:: Input data ::

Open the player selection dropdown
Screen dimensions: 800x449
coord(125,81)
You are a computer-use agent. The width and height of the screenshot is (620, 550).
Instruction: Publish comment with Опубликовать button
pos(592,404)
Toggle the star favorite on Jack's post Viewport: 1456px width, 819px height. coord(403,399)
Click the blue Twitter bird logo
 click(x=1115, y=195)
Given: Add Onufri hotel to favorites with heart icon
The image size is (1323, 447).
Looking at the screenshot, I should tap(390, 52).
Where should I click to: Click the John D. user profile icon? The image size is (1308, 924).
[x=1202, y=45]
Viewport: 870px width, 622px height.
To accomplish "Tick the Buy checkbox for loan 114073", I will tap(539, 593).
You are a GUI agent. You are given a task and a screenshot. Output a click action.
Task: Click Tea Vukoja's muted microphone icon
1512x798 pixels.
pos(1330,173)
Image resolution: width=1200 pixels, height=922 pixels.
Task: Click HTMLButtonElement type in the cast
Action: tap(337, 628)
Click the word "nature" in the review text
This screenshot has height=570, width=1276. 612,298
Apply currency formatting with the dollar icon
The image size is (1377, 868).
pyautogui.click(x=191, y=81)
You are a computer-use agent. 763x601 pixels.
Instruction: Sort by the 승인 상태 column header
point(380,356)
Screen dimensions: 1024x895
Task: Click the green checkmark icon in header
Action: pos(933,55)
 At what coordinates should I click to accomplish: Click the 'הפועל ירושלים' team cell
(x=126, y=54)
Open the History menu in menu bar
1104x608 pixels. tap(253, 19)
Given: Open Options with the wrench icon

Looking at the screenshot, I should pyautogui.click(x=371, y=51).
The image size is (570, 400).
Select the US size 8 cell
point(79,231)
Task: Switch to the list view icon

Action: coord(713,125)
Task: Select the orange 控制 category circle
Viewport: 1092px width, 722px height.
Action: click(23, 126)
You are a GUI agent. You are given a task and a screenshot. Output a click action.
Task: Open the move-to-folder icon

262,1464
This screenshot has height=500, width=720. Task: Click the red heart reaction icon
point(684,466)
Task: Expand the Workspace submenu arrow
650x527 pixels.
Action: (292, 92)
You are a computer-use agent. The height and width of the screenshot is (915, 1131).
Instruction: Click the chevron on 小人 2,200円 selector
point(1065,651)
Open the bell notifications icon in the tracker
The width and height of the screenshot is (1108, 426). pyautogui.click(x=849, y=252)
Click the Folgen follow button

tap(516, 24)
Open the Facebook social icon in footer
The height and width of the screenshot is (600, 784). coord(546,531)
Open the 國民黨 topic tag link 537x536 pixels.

:::

- [Your goal]: Restate each record above word for word.

- [Response]:
Open the player selection dropdown
Screen dimensions: 800x449
coord(125,81)
You are a computer-use agent. The width and height of the screenshot is (620, 550).
Instruction: Publish comment with Опубликовать button
pos(592,404)
Toggle the star favorite on Jack's post Viewport: 1456px width, 819px height. coord(403,399)
Click the blue Twitter bird logo
 click(x=1115, y=195)
Given: Add Onufri hotel to favorites with heart icon
The image size is (1323, 447).
Looking at the screenshot, I should tap(390, 52).
Where should I click to: Click the John D. user profile icon? The image size is (1308, 924).
[x=1202, y=45]
Viewport: 870px width, 622px height.
To accomplish "Tick the Buy checkbox for loan 114073", I will tap(539, 593).
You are a GUI agent. You are given a task and a screenshot. Output a click action.
Task: Click Tea Vukoja's muted microphone icon
1512x798 pixels.
pos(1330,173)
Image resolution: width=1200 pixels, height=922 pixels.
Task: Click HTMLButtonElement type in the cast
Action: tap(337, 628)
Click the word "nature" in the review text
This screenshot has height=570, width=1276. 612,298
Apply currency formatting with the dollar icon
The image size is (1377, 868).
pyautogui.click(x=191, y=81)
You are a computer-use agent. 763x601 pixels.
Instruction: Sort by the 승인 상태 column header
point(380,356)
Screen dimensions: 1024x895
Task: Click the green checkmark icon in header
Action: pos(933,55)
 At what coordinates should I click to accomplish: Click the 'הפועל ירושלים' team cell
(x=126, y=54)
Open the History menu in menu bar
1104x608 pixels. tap(253, 19)
Given: Open Options with the wrench icon

Looking at the screenshot, I should pyautogui.click(x=371, y=51).
The image size is (570, 400).
Select the US size 8 cell
point(79,231)
Task: Switch to the list view icon

Action: coord(713,125)
Task: Select the orange 控制 category circle
Viewport: 1092px width, 722px height.
Action: click(23, 126)
You are a GUI agent. You are given a task and a screenshot. Output a click action.
Task: Open the move-to-folder icon

262,1464
This screenshot has height=500, width=720. Task: Click the red heart reaction icon
point(684,466)
Task: Expand the Workspace submenu arrow
650x527 pixels.
Action: (292, 92)
You are a computer-use agent. The height and width of the screenshot is (915, 1131).
Instruction: Click the chevron on 小人 2,200円 selector
point(1065,651)
Open the bell notifications icon in the tracker
The width and height of the screenshot is (1108, 426). pyautogui.click(x=849, y=252)
Click the Folgen follow button

tap(516, 24)
Open the Facebook social icon in footer
The height and width of the screenshot is (600, 784). coord(546,531)
Open the 國民黨 topic tag link 537x536 pixels.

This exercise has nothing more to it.